DESCRIPTION OF THE TASK: Would you restate every entry that follows, word for word, and leave out the pictures?

*** Opening of MATERIAL TO PROCESS ***

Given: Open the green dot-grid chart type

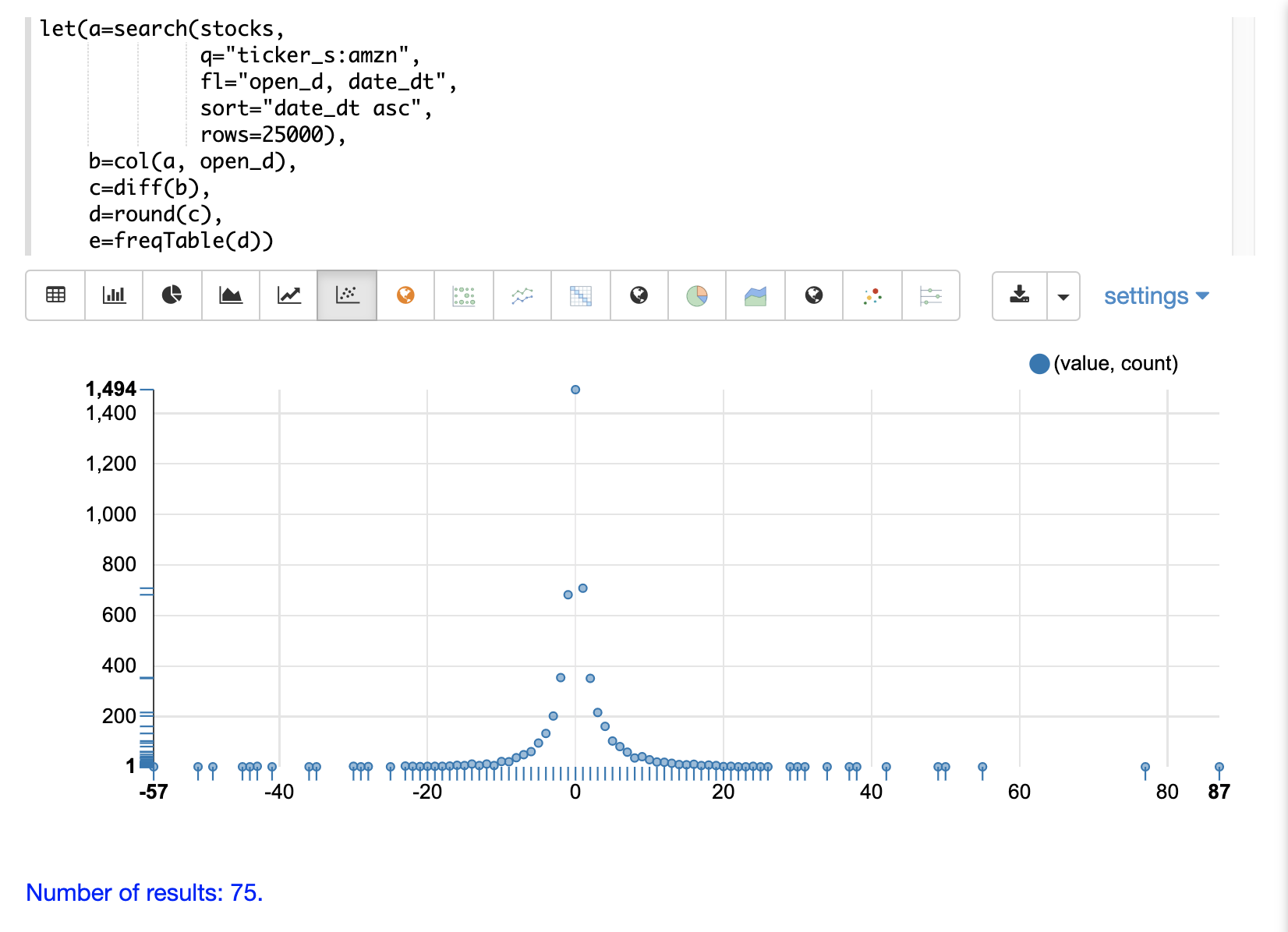Looking at the screenshot, I should [464, 295].
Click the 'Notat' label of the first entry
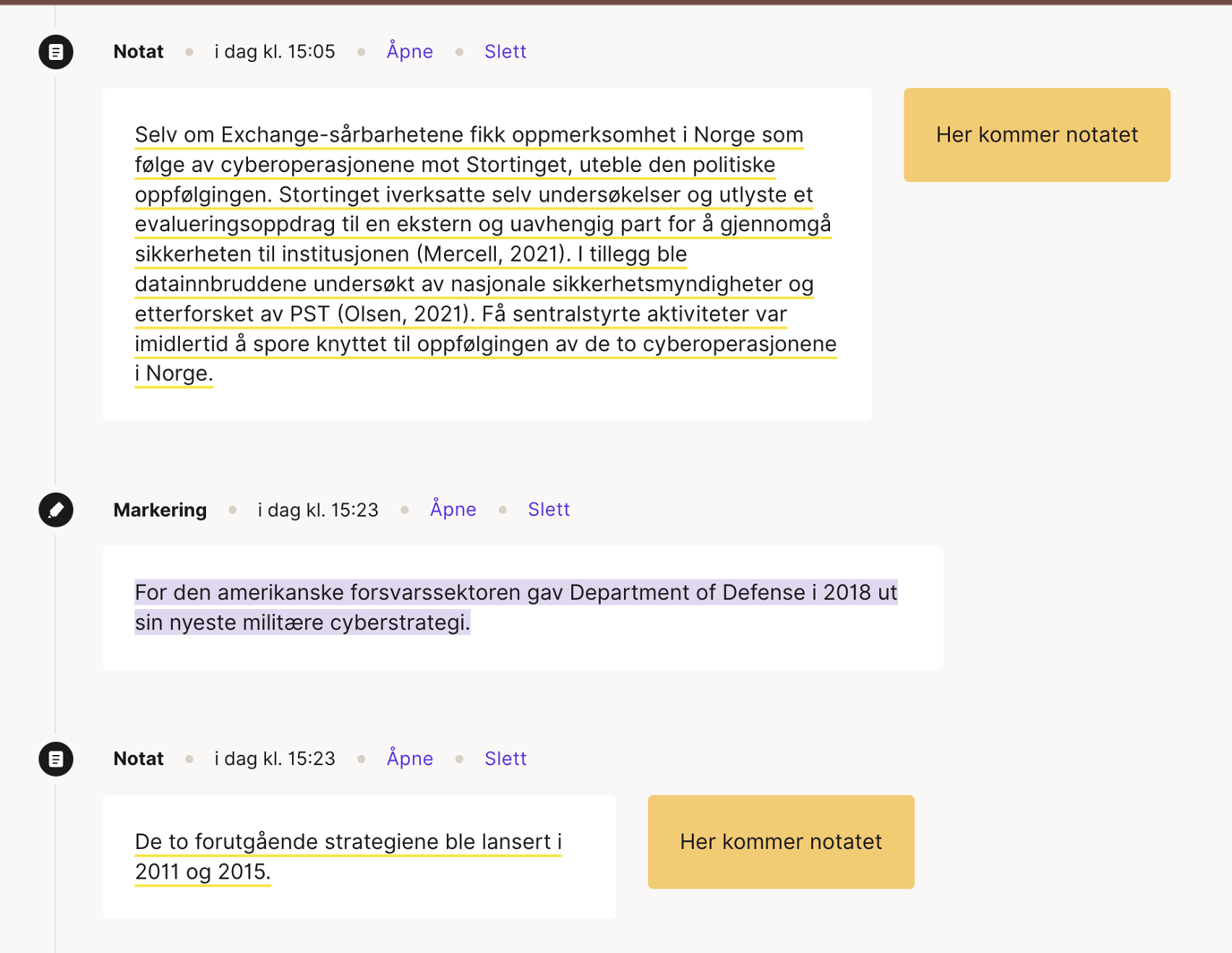 pos(138,51)
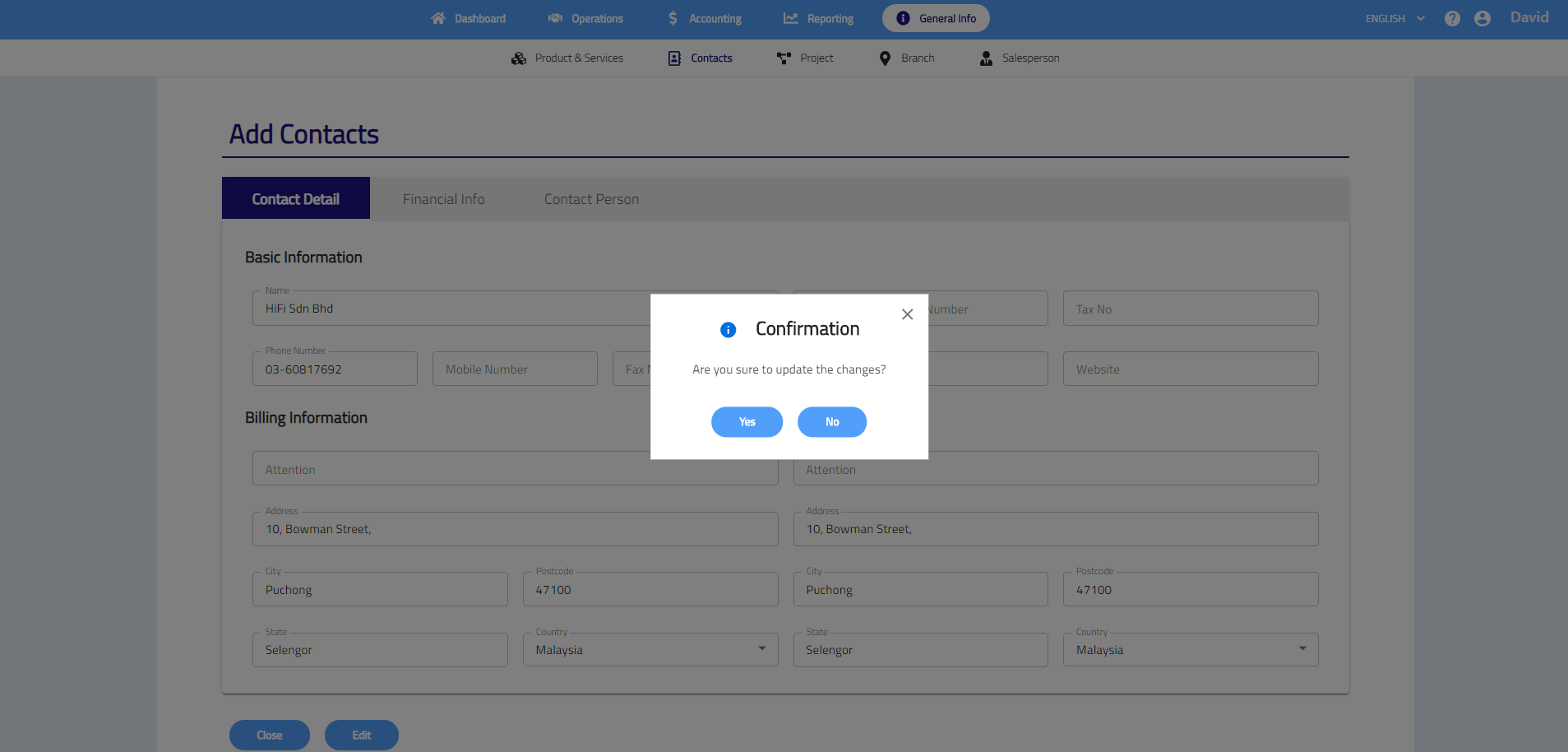
Task: Click the Project diagram icon
Action: pyautogui.click(x=784, y=58)
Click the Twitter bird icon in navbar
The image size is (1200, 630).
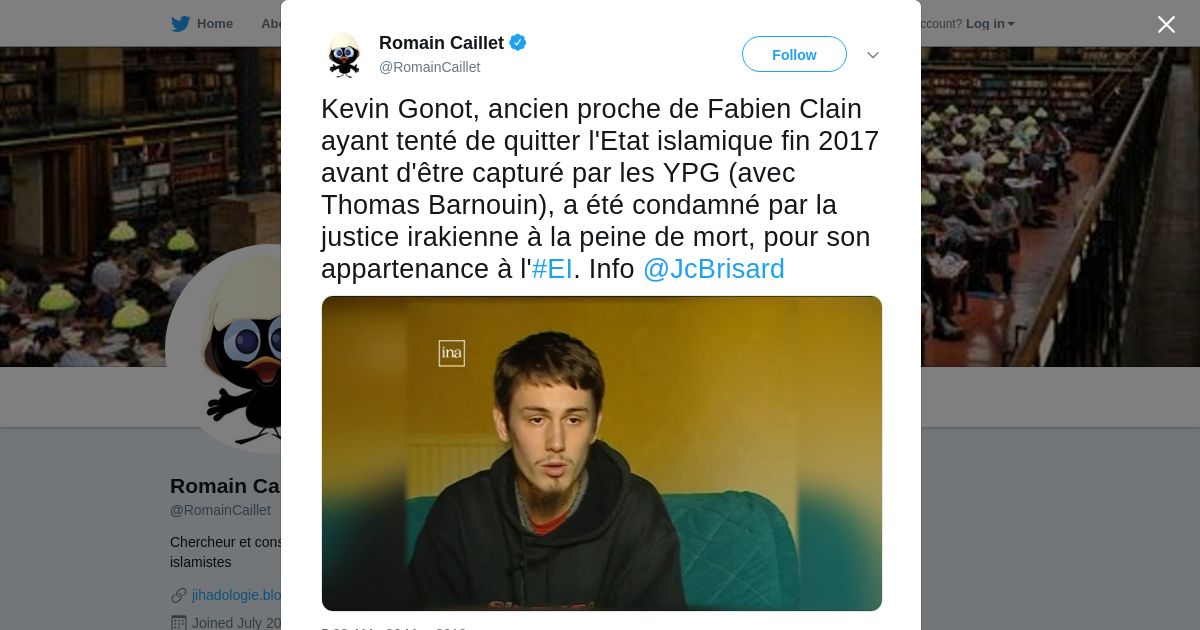click(x=180, y=24)
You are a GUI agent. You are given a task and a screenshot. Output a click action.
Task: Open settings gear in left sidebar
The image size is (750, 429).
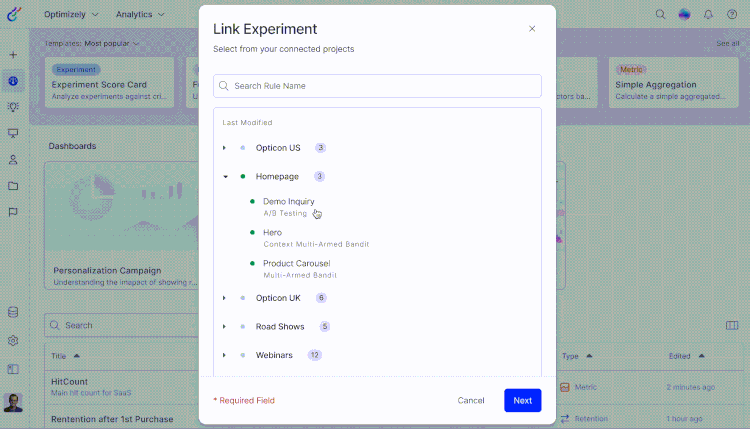[x=13, y=341]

*** Close of MATERIAL TO PROCESS ***

SOLUTION TO THIS TASK:
Given: Open the green dot-grid chart type

Looking at the screenshot, I should [464, 295].
Click the 'Notat' label of the first entry
 pos(138,51)
Task: Click the Project diagram icon
Action: pyautogui.click(x=784, y=58)
Click the Twitter bird icon in navbar
The image size is (1200, 630).
click(x=180, y=24)
You are a GUI agent. You are given a task and a screenshot. Output a click action.
Task: Open settings gear in left sidebar
The image size is (750, 429).
[x=13, y=341]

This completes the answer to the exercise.